NIU to evaluate workers due to new overtime rules

By Gerold Shelton

Higher Education Reporter

Some NIU employees are among the millions that could lose their rights to earn overtime pay based on revised Fair Labor Standards Act exempt status regulations.

Students will not be affected by the Fair Labor Standards Act, said Steve Cunningham, associate vice president of Administration and Human Resources. The changes will affect NIU supportive professional staff and exempt civil service workers.

“There are 20 to 30 positions in total that will have to be reviewed,” Cunningham said. “It will be up to the departments to review the salary and duties of those employees to see if they want to change their salary or lose their exemption status.”

If a qualified employee is determined to be performing executive, administrative or professional appointment position duties, the employee would have to make more than $455 per week to be exempt from overtime.

Revised FLSA regulations became effective Aug. 23, and the NIU human resources department is in the process of reviewing potentially affected positions with individual departments.

About 11.6 million workers receive overtime pay for working more than 40 hours a week, according to the Labor Department. In all, about 115 million workers are covered by the overtime rules in the 1938 Fair Labor Standards Act.

Employers have sought changes for decades, complaining the rules were ambiguous and out of date and questioning why highly paid professionals should get overtime pay. Retailers, restaurants, insurance companies and others were getting hit with multimillion dollar lawsuits by workers claiming they were cheated out of overtime pay.

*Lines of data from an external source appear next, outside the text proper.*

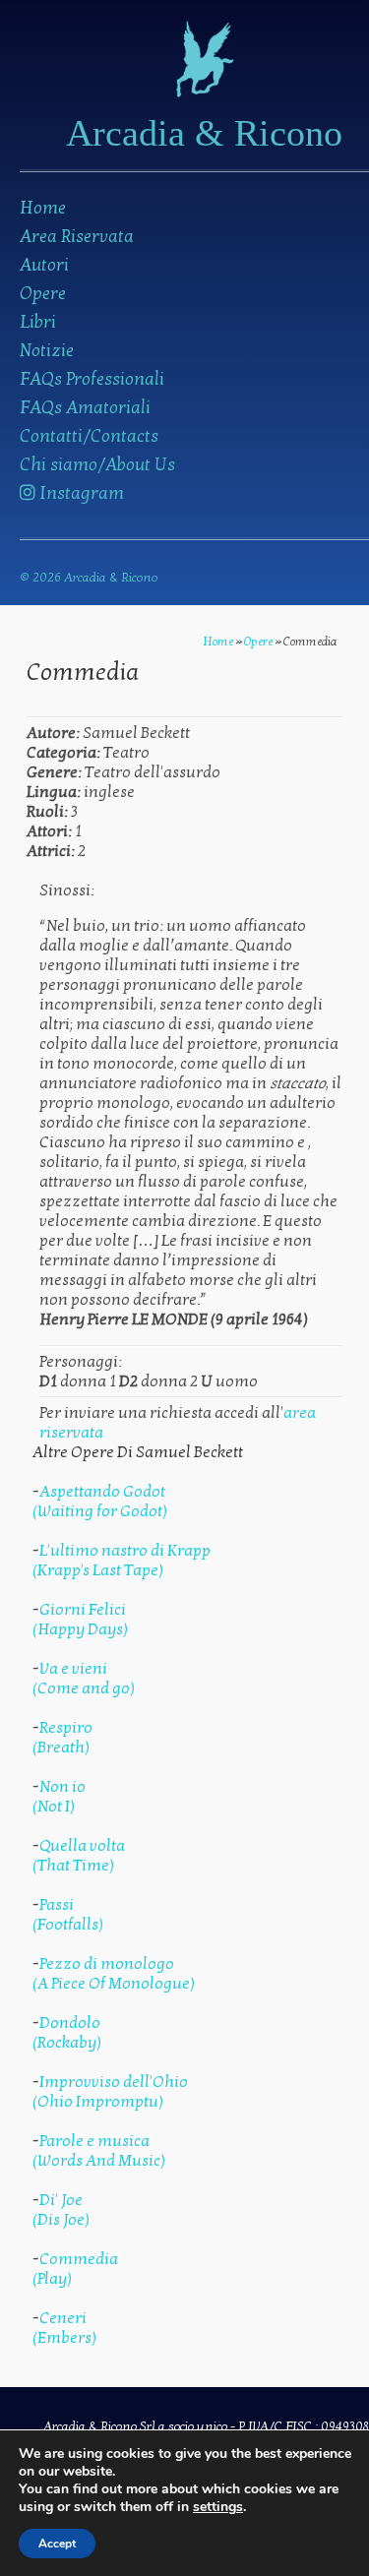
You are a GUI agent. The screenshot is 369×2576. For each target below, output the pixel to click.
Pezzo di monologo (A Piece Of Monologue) (113, 1973)
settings (218, 2507)
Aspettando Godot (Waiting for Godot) (99, 1501)
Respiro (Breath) (62, 1737)
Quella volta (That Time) (78, 1855)
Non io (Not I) (59, 1796)
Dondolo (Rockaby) (66, 2033)
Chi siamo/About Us (97, 465)
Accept (57, 2543)
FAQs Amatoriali (85, 408)
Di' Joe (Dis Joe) (61, 2210)
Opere (43, 293)
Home (43, 208)
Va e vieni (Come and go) (83, 1678)
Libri (38, 322)
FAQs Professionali (92, 379)
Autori (44, 265)
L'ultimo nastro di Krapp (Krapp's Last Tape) (121, 1560)
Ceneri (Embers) (64, 2328)
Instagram (79, 493)
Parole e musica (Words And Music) (98, 2151)
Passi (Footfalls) (67, 1914)
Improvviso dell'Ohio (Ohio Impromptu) (110, 2092)
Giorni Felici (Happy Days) (80, 1619)
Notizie (47, 350)
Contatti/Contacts (89, 436)
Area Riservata (77, 236)
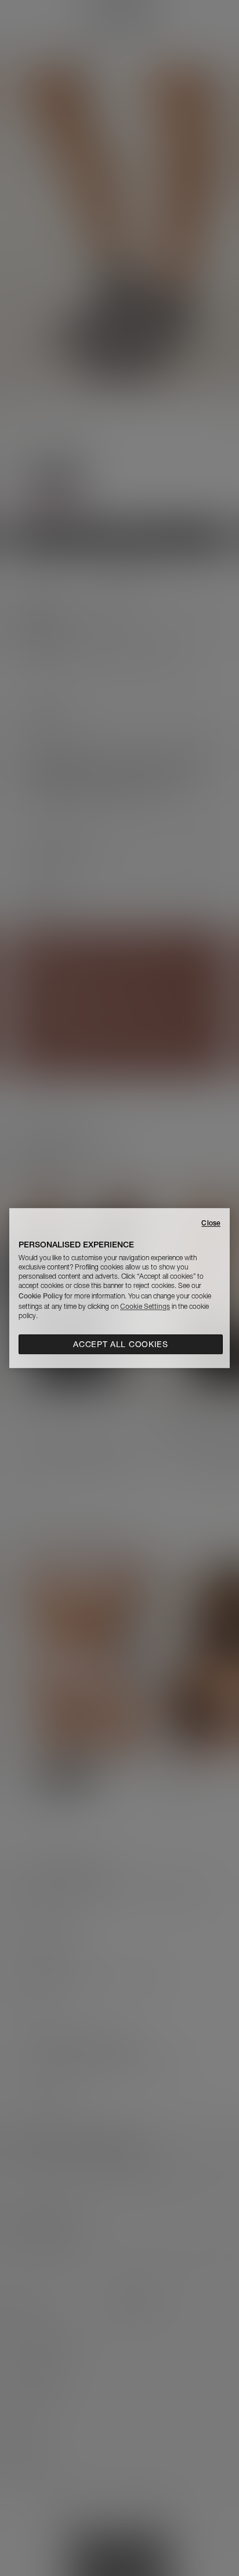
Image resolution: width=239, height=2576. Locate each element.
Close (210, 1222)
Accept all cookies (120, 1344)
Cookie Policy (41, 1295)
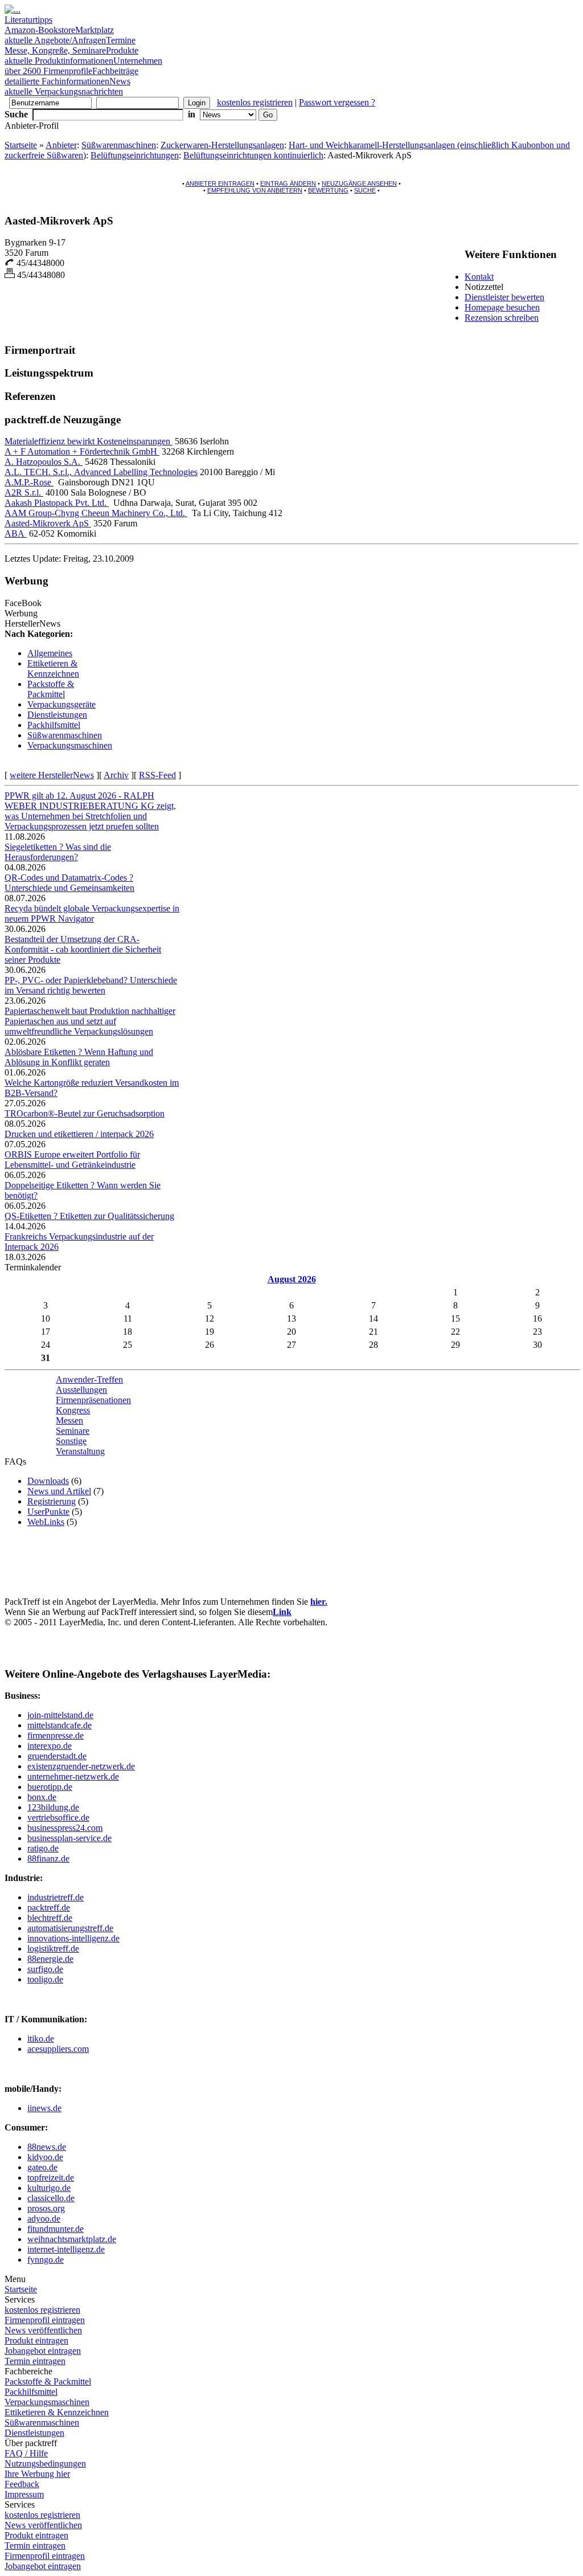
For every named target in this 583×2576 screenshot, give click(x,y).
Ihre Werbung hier (37, 2474)
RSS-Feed (157, 775)
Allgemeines (49, 653)
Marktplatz (59, 35)
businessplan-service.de (69, 1838)
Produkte (71, 56)
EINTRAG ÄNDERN (288, 183)
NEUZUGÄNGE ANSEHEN (359, 183)
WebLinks (45, 1522)
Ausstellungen (81, 1390)
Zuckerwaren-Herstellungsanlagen (222, 145)
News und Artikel (59, 1491)
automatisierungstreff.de (70, 1928)
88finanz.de (48, 1858)
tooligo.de (45, 1979)
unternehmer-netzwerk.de (73, 1776)
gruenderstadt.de (57, 1756)
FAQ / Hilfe (26, 2453)
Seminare (72, 1431)
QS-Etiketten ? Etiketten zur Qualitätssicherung (89, 1216)
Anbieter (61, 145)
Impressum (24, 2494)
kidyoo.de (45, 2157)
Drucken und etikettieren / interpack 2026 (79, 1134)
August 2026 (292, 1279)
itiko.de (40, 2038)
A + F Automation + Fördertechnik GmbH (82, 451)
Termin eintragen (35, 2361)
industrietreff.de (55, 1897)
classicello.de (51, 2198)
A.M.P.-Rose (29, 482)
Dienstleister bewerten (504, 297)
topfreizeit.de (50, 2177)
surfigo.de (45, 1969)
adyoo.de (43, 2218)
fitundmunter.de (55, 2229)
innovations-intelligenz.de (73, 1938)
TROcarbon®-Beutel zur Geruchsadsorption (85, 1113)
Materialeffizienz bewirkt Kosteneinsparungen (89, 441)
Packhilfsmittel (53, 725)
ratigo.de (43, 1848)
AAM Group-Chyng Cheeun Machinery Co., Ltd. (96, 513)
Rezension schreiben (502, 317)
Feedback (22, 2484)
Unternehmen (83, 66)
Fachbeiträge (71, 76)
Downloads (48, 1481)
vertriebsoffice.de (58, 1817)
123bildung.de (53, 1807)
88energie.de (50, 1959)
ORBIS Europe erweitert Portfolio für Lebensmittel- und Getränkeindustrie (72, 1160)
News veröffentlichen (43, 2330)
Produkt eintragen (36, 2340)
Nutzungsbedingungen (45, 2463)
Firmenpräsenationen (93, 1400)
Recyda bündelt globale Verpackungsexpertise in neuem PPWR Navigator (92, 913)
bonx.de (41, 1797)
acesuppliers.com (58, 2049)
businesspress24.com (64, 1828)
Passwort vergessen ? (337, 102)
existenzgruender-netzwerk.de (81, 1766)
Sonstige (71, 1441)
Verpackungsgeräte (61, 704)
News (67, 86)
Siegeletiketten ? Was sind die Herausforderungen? (58, 852)
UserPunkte (48, 1511)
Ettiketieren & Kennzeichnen (53, 668)
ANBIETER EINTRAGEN (220, 183)
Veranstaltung (80, 1451)
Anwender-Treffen (89, 1379)
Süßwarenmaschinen (118, 145)
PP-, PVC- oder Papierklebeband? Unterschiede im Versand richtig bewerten (91, 985)
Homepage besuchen (502, 307)
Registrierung (51, 1501)
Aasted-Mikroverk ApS (48, 523)
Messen (69, 1420)
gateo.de (42, 2167)
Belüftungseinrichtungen (135, 155)
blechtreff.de (49, 1918)
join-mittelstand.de (60, 1715)
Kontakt (479, 276)
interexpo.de (49, 1746)
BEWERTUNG (328, 190)
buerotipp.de (49, 1787)
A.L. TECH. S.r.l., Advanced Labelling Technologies (101, 472)
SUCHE (365, 190)
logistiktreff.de (53, 1948)
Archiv (116, 775)
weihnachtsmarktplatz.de (71, 2239)
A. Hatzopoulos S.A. (44, 462)
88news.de (46, 2147)
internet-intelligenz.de (66, 2249)
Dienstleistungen (57, 714)
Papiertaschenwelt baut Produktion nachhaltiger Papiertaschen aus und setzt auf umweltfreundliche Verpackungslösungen (90, 1021)
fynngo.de (45, 2259)
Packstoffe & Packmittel (50, 689)
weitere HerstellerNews (52, 775)
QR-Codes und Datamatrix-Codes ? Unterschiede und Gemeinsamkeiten (69, 883)
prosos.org (46, 2208)
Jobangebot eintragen (43, 2351)
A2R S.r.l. (24, 492)
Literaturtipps (40, 25)
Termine (70, 45)
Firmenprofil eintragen (45, 2320)
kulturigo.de (49, 2188)
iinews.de (44, 2108)
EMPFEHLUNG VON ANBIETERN (254, 190)
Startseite (21, 145)
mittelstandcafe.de (59, 1725)
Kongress (73, 1410)
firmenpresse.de (55, 1735)
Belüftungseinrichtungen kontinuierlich (253, 155)
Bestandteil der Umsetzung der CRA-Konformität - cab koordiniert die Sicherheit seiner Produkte (83, 949)
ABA (16, 533)
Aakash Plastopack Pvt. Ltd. (57, 503)
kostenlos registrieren (255, 102)
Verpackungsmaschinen (69, 745)
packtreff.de (48, 1907)
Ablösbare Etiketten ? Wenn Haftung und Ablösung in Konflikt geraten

“It used to be no matter what the duties, if the employee made less than $8,060 per year, they could not be exempt from earning overtime,” Cunningham said. “Those salary figures had not been updated since 1965.”

Hourly employees will not lose overtime eligibility. New civil service positions will qualify for overtime, unless human resources authorizes exempt status.

Graduate and research assistants will remain exempt from receiving overtime, regardless of salary.

The Associated Press contributed to this story.